The stab-in-the-back myth makes learning impossible. If failure is always betrayal, then honest assessment is treason. Afghanistan wasn’t a 20-year lesson in the limits of power; it was a betrayal. This is how you get catastrophic intelligence failures; like believing the Afghan government would hold for months when it collapsed in days. When loyalty is the supreme virtue, truth-telling becomes career suicide.

What’s at Stake

America’s allies see an unreliable partner. China and Russia see an adversary that is actively hollowing out its own brain trust. The transformation rests on three interlocking lies: the historical lie (we never lose, we are only betrayed), the theological lie (our strength is purity, not wisdom), and the competence lie (zealotry can replace expertise).

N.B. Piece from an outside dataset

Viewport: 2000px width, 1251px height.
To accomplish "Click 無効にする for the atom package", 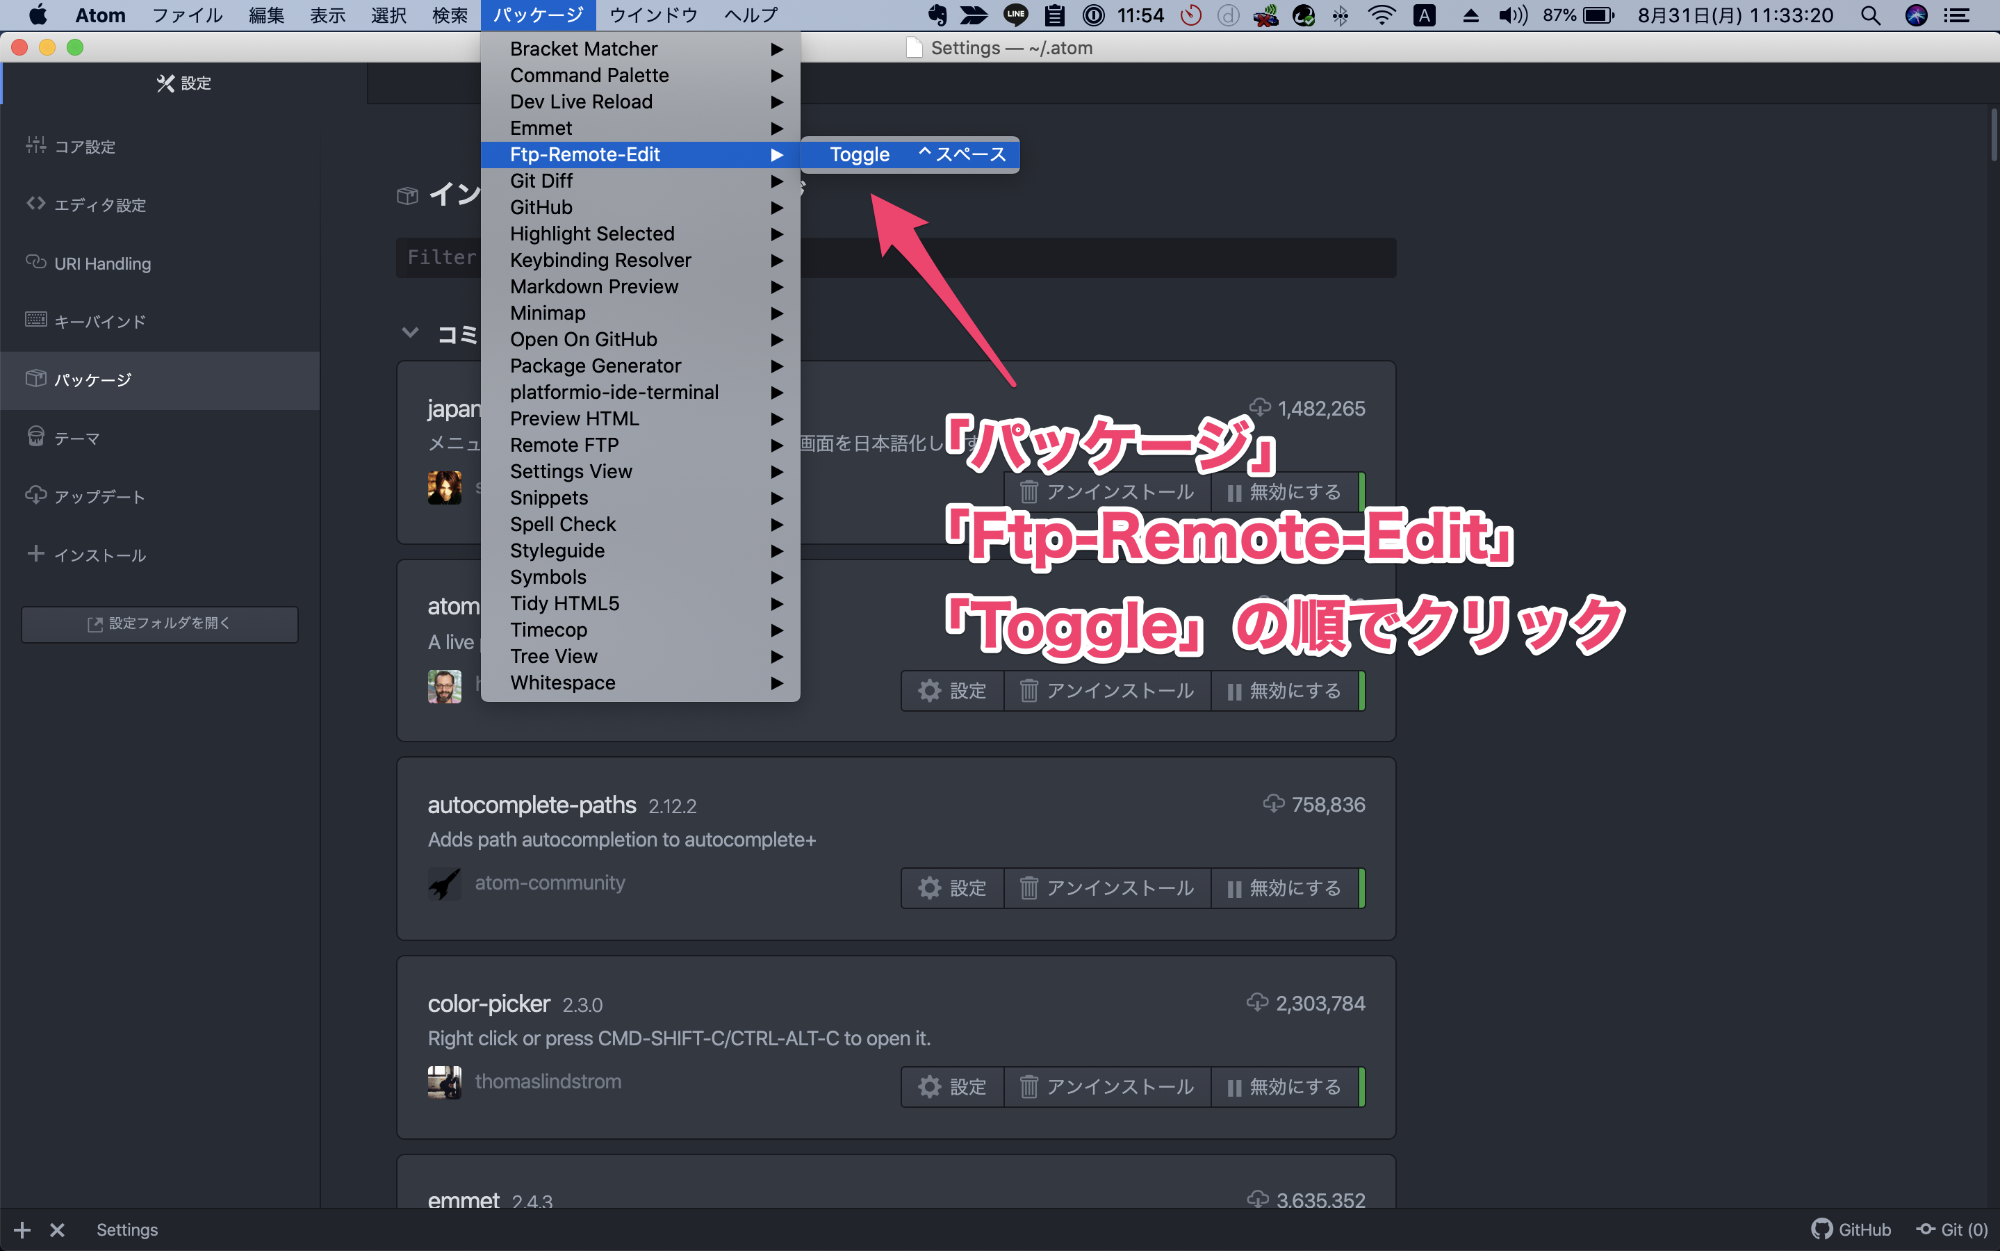I will click(x=1285, y=691).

If this succeeds, America won’t become stronger; it will become brittle. A military that cannot learn, adapt, or tell truth from power is not preparing for victory; it is engineering its own catastrophe.

And when that catastrophe arrives, the myth is already pre-loaded. The failure won’t be because crusader rhetoric is a poor strategy. It will be because someone, somewhere, betrayed the cause.

The question is no longer if this can happen in America. It is happening. The question is whether it can be stopped before a manufactured past creates a future where the military serves a theology, not the Constitution, and a leader, not the nation.